On the last point, that would take some serious time, and it would not be able to repopulate all worlds and orbitals just like that, even if I understood that no one dies, but any death corresponds to the loss of memory, since that is not saved and downloaded into a new body. That a GSV could handle all the knowledge of the GSV is good, but the Asgards for example can rebuild their civilization from scratch as well, and can do the cloning. Well of course, those same Asgards do have impressive time dilation capabilities, with their latest cores capable of giving you 1,577,880,000 seconds in a bottle for 1 second in real space, and even rewind the whole thing internal time back to the point it was started, while also being capable of isolating people or stuff from the time rewind.

Re: Culture GSV vs Federation from Star Trek Expanded Univer

Posted: Tue May 24, 2011 1:07 pm
by General Donner
I wasn't aware of the Culture having effective weapons ranges in the multiple LYs. Perhaps SWVSST can quote where it says this?

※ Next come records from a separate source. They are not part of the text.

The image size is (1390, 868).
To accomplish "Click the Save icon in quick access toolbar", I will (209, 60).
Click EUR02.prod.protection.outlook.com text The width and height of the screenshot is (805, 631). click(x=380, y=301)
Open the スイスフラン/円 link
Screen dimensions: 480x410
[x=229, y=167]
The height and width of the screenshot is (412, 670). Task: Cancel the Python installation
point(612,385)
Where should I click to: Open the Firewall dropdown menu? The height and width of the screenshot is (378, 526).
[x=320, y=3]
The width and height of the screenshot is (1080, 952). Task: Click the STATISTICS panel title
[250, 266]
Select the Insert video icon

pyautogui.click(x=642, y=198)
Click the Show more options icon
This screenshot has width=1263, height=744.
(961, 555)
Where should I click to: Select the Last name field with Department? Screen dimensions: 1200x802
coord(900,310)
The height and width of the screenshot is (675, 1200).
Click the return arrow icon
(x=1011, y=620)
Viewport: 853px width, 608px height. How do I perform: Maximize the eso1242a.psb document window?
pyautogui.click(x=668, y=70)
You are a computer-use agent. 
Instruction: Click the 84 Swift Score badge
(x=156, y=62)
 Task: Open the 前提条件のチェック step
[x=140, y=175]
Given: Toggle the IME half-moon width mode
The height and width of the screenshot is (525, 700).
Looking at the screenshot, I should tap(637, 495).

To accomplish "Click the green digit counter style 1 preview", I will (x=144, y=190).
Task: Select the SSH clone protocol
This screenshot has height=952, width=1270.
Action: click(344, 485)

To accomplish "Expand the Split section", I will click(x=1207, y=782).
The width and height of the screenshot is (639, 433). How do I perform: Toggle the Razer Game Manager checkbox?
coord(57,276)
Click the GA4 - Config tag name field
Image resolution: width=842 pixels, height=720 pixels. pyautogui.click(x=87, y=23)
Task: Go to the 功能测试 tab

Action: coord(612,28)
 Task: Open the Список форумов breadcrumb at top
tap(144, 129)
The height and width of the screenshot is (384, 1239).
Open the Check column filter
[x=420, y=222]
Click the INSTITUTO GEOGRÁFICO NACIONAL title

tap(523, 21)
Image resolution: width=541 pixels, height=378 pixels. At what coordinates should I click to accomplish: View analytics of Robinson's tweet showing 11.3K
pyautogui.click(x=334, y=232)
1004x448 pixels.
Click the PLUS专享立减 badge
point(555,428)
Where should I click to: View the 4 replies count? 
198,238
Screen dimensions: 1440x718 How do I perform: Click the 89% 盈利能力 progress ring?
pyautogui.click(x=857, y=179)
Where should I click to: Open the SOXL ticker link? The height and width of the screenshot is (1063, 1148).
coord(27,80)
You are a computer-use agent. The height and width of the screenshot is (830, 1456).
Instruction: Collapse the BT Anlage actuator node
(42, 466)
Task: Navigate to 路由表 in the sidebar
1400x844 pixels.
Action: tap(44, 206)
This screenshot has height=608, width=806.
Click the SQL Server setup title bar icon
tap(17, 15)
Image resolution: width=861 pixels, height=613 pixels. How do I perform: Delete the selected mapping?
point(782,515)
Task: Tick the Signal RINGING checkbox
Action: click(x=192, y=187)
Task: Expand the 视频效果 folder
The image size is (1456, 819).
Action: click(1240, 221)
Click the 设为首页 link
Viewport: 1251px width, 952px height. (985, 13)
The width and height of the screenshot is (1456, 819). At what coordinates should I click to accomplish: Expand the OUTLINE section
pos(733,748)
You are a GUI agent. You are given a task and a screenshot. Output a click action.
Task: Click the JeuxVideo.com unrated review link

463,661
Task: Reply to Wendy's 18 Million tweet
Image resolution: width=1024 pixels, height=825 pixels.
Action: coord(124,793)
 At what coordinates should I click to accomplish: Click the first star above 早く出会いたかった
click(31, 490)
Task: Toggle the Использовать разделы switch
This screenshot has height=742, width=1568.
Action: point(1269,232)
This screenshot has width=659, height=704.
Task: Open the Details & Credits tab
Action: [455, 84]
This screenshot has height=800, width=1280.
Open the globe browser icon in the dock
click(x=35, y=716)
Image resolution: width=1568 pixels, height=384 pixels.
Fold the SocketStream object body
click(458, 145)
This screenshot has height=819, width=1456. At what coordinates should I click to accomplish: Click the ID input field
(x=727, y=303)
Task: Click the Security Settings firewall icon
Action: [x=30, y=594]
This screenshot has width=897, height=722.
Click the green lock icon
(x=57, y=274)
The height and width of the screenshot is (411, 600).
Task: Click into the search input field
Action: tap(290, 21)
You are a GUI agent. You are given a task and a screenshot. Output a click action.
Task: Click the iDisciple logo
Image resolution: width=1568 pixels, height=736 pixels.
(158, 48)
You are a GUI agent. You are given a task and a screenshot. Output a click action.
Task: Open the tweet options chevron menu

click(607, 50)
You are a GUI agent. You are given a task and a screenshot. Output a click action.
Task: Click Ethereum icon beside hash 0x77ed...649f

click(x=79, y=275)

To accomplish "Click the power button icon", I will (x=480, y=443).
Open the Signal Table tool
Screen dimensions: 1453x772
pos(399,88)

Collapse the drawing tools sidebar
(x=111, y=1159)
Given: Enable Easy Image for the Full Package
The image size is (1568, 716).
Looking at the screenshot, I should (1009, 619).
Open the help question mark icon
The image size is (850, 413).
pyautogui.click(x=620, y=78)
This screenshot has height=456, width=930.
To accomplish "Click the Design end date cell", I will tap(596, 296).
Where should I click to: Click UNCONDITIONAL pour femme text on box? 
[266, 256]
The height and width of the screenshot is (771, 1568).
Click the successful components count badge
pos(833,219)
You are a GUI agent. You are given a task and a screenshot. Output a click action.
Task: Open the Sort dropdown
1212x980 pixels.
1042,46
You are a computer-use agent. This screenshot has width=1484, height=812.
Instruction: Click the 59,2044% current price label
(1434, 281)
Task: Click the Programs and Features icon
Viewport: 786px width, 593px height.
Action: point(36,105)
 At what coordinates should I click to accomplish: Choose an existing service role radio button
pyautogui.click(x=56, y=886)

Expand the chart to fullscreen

Not that it's necessarily wrong given how over the top those stories are, but it's also not something I remember from the books.

As for rebuilding all the Culture, that refers to the economy and infrastructure, not individual people. But then, human beings are just pets to the Culture's ruling computers so they're in no way essential to their war effort. In fact, they'd be more efficient without having to waste resources on life support for them.